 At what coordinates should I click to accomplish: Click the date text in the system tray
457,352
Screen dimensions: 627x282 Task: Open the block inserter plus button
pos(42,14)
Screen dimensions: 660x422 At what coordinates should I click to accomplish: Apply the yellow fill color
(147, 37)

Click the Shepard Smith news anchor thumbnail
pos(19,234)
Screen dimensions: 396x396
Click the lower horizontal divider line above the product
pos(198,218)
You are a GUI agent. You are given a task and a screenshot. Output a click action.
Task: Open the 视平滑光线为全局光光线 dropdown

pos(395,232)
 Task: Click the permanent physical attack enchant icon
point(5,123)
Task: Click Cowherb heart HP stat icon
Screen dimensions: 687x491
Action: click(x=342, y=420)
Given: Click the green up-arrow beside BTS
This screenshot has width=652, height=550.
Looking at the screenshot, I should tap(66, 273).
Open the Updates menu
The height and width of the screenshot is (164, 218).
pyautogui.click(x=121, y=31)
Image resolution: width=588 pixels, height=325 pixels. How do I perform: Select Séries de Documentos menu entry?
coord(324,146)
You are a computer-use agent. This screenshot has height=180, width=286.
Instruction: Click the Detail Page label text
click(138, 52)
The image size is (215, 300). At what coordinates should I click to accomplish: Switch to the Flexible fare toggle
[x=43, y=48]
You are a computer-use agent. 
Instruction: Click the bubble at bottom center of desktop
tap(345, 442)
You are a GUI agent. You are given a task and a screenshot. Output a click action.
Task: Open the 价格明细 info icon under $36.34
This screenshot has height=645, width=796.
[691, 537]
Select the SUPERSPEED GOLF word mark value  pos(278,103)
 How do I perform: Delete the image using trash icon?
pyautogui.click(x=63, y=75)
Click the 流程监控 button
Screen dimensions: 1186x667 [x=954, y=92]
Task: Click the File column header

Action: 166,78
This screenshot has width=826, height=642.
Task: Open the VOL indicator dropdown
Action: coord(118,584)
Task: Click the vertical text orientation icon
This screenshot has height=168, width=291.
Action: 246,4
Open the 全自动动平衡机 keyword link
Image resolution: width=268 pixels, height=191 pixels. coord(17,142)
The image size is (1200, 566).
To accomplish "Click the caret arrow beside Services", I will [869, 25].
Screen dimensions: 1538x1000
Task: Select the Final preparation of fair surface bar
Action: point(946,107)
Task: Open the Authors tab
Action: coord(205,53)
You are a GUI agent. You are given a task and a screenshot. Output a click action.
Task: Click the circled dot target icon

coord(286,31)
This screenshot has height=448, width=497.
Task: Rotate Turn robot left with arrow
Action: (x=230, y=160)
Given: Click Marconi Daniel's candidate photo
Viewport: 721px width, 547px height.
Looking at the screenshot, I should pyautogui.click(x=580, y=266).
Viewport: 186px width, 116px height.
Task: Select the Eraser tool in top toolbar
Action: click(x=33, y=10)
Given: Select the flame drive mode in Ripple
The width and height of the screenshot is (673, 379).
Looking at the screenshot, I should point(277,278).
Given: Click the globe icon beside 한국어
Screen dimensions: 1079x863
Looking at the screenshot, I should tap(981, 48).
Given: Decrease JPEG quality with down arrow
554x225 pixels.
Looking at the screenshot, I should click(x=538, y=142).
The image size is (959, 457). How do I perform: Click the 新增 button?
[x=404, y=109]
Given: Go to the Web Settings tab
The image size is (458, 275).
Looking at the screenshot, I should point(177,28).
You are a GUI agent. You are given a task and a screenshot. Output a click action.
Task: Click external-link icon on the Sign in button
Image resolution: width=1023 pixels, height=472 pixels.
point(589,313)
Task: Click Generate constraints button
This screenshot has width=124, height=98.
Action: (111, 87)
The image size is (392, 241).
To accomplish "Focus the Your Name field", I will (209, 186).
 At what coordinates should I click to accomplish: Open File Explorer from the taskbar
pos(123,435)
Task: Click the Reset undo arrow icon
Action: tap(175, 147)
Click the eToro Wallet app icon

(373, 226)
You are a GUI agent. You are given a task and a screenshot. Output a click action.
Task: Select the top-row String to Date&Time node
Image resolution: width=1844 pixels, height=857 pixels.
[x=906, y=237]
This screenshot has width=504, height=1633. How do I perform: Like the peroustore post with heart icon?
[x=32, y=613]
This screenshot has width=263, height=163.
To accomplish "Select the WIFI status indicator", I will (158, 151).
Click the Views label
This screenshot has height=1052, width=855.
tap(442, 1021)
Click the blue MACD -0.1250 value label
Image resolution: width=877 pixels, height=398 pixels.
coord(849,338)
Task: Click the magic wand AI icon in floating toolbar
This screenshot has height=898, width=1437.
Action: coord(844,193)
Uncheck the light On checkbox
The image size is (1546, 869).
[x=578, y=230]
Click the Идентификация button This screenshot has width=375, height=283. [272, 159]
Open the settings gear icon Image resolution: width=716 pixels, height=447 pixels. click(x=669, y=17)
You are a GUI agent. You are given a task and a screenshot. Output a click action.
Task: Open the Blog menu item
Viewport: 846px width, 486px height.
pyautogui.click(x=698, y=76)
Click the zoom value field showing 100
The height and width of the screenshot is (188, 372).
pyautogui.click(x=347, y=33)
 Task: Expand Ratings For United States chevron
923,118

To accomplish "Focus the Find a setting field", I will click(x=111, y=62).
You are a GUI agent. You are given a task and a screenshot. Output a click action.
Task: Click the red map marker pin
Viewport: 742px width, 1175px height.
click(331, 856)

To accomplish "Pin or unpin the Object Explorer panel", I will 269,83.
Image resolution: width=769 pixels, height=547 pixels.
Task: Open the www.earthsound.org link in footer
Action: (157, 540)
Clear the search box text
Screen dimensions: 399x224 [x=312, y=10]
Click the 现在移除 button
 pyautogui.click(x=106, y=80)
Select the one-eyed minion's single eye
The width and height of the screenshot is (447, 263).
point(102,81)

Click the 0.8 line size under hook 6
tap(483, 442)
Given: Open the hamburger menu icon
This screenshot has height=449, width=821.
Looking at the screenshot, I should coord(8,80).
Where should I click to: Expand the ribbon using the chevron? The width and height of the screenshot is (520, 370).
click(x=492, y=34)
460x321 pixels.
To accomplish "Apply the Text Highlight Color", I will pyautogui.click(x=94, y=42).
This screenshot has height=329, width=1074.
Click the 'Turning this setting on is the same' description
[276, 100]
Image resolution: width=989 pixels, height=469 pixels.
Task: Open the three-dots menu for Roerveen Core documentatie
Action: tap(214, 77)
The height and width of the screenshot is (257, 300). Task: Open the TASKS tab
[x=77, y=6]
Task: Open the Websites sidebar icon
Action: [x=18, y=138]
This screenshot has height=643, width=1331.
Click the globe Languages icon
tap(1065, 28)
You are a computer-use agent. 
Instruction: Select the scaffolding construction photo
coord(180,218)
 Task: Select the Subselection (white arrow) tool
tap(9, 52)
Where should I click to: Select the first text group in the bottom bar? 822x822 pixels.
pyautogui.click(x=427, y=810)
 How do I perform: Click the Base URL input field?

----------------

## Your instructions
All lines in the records above that contain "Focus" are to be reported.

## Exercise output
To accomplish "Focus the Your Name field", I will (209, 186).
To accomplish "Focus the Find a setting field", I will click(x=111, y=62).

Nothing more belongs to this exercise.